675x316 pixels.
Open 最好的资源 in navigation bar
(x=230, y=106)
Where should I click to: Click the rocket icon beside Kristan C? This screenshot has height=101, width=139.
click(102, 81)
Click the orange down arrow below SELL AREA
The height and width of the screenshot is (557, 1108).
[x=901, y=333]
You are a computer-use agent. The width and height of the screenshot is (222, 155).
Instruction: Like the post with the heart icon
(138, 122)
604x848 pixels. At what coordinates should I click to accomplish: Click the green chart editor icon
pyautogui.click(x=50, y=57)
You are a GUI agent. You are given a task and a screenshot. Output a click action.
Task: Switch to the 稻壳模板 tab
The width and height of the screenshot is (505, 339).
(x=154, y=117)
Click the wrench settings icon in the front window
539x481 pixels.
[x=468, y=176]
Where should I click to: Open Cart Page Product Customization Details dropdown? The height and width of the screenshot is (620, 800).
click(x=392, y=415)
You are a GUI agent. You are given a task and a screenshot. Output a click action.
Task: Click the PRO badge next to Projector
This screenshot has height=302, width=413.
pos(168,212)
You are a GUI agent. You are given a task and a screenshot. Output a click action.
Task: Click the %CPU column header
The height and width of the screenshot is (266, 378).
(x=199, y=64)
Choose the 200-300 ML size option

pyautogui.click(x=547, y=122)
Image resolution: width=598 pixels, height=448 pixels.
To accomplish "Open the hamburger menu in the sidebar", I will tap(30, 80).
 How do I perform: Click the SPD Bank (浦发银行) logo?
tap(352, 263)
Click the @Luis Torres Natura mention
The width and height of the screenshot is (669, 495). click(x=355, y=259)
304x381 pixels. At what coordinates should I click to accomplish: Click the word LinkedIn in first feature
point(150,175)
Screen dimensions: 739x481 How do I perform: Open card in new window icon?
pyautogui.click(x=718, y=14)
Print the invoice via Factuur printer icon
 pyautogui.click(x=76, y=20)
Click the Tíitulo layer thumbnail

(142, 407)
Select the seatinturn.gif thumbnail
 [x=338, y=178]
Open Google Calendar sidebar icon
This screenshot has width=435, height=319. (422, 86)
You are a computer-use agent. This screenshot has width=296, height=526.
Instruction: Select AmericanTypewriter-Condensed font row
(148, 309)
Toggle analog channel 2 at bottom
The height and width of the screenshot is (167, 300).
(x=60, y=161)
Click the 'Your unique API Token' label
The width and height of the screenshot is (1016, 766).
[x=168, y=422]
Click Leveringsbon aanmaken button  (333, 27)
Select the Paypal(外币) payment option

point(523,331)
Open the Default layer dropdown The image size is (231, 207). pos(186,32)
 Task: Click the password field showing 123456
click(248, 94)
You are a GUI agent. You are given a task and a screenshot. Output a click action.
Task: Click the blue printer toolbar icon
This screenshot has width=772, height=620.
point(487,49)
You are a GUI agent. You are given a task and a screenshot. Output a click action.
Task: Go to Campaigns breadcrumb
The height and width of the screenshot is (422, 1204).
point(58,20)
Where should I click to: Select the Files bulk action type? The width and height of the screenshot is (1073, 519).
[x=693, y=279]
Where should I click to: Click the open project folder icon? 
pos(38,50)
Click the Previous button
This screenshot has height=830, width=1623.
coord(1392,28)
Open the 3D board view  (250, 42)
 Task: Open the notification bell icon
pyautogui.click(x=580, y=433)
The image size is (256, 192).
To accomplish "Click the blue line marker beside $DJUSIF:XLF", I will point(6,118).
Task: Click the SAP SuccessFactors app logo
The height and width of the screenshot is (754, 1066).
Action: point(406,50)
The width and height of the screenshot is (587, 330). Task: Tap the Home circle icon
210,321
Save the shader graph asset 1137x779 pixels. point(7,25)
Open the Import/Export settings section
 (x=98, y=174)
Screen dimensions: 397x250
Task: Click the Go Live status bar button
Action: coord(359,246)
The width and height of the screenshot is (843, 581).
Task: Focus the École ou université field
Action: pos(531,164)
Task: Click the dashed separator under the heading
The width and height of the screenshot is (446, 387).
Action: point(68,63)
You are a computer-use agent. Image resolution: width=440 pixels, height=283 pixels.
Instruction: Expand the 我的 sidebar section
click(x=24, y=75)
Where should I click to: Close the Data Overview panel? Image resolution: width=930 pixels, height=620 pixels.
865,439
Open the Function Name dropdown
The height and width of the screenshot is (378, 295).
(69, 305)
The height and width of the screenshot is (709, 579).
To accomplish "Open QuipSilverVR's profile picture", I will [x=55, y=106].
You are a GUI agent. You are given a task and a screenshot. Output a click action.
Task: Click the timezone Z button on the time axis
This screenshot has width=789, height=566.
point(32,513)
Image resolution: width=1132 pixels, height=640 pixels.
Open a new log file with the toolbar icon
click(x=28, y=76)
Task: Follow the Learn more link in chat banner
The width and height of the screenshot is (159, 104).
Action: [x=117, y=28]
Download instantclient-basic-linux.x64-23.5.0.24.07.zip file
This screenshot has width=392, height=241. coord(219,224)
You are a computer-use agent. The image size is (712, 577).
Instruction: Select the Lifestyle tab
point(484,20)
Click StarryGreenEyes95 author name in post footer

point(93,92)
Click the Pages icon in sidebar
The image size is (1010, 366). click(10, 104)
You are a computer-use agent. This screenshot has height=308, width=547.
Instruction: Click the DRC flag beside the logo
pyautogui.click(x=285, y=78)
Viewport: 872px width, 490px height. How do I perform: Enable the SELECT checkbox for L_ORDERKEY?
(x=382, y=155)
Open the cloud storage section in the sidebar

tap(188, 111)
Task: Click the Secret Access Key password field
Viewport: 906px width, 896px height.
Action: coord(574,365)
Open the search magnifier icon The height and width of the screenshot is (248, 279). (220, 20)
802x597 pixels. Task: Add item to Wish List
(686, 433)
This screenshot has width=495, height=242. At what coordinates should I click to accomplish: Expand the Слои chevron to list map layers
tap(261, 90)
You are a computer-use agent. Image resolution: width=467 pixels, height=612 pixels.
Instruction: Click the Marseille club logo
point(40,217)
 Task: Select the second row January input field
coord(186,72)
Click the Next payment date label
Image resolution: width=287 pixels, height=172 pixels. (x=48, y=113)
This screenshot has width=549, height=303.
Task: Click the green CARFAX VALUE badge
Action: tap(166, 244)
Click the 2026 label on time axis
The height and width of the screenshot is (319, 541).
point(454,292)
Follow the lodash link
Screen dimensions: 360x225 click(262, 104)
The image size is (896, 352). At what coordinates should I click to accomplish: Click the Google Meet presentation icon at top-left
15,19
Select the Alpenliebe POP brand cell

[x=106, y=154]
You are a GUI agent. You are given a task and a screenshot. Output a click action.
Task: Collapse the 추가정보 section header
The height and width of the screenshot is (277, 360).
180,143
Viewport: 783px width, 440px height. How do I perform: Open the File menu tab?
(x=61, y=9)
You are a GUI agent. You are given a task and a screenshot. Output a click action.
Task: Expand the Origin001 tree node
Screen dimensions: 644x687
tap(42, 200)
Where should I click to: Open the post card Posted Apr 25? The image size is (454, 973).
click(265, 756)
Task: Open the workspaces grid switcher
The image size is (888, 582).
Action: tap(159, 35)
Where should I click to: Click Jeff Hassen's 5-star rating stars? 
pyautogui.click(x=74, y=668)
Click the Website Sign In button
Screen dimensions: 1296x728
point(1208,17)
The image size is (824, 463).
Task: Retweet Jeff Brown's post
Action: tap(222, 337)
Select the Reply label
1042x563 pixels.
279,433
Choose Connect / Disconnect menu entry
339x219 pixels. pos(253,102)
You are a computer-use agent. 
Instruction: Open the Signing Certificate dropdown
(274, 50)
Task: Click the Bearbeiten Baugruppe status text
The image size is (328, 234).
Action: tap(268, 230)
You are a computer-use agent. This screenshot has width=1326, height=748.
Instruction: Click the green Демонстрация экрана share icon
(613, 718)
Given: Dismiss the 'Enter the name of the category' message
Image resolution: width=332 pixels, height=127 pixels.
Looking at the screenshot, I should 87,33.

# # # # # # #

● Task requirements: Copy out the range of lines above starting at the line with "This screenshot has width=495, height=242." and ending at the line with "You are a computer-use agent. Image resolution: width=467", exactly and including both.

● Your solution:
This screenshot has width=495, height=242. At what coordinates should I click to accomplish: Expand the Слои chevron to list map layers
tap(261, 90)
You are a computer-use agent. Image resolution: width=467 pixels, height=612 pixels.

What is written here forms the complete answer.